Converting tabular data to RDF: Generate IRIs

  • open_withSample RDF input
    @prefix :     <http://example.com/> .
    @prefix skos: <http://www.w3.org/2004/02/skos/core#> .
    @prefix xsd:  <http://www.w3.org/2001/XMLSchema#> .
    
    [ a skos:Concept ;
      skos:prefLabel "Alajärvi"@fi ;
      skos:notation "005" ;
      skos:inScheme <https://linked.opendata.cz/resource/ec.europa.eu/eurostat/lau/2016> ;
      :AREA "1056740000"^^xsd:decimal ;
      :CHANGE false ;
      :LAU1_NAT_CODE "146" ;
      :NUTS_3 "FI194" ;
      :POP 10006 ;
      :sheet_name "FI" ] .
    
    [ a skos:Concept ;
      skos:prefLabel "Eura"@fi ;
      skos:notation "050" ;
      skos:inScheme <https://linked.opendata.cz/resource/ec.europa.eu/eurostat/lau/2016> ;
      :AREA "630200000"^^xsd:decimal ;
      :CHANGE false ;
      :LAU1_NAT_CODE "041" ;
      :NUTS_3 "FI196" ;
      :POP 12128 ;
      :sheet_name "FI" ] .
    
    [ a skos:Concept ;
      skos:prefLabel "Petäjävesi"@fi ;
      skos:notation "592" ;
      skos:inScheme <https://linked.opendata.cz/resource/ec.europa.eu/eurostat/lau/2016> ;
      :AREA "495420000"^^xsd:decimal ;
      :CHANGE false ;
      :LAU1_NAT_CODE "131" ;
      :NUTS_3 "FI193" ;
      :POP 4008 ;
      :sheet_name "FI" ] .

Tabular outputs blank nodes by default. Blank nodes are not stable identifiers, so they do not persist across queries or updates, which makes them difficult to manipulate in data transformations. Since blank nodes are usually “a convenience for the content provider and a burden on the content consumer” (source), we convert them to IRIs to make it easier to consume the data. We mint IRIs within a domain under our control; in this case https://linked.opendata.cz. This avoids clashes with others creating IRIs in their namespaces and allows us to make the IRIs dereferenceable.

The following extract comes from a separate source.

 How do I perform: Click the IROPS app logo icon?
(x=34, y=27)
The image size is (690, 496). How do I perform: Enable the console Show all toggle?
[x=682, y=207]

Since we want to avoid using the same IRI for multiple resources, we need to ensure that we base it on a unique key. A safe choice of a unique identifier is UUID, which can be conveniently generated by the struuid() function in SPARQL, but UUID-based IRIs are less readable and prevent linking data by conveniently generating IRIs based on shared keys. Instead, whenever possible we generate IRIs using simple or compound shared keys, such as the codes of local administrative units.

When you choose a key to use in IRIs, you should verify that it is available for all the resources that you want to create IRIs for and that the keys are unique. To check if these requirements are violated, you can run a query with an OPTIONAL graph pattern matching the keys that groups by the key values and checks that each group contains exactly one solution.

GROUP BY ?key1 ?key2 # more keys...
HAVING (COUNT(*) != 1)

If such query returns non-empty results, then your key is non-unique and you need to change it. For example, we can check whether LAU level 1 codes overlap between countries by using a similar query.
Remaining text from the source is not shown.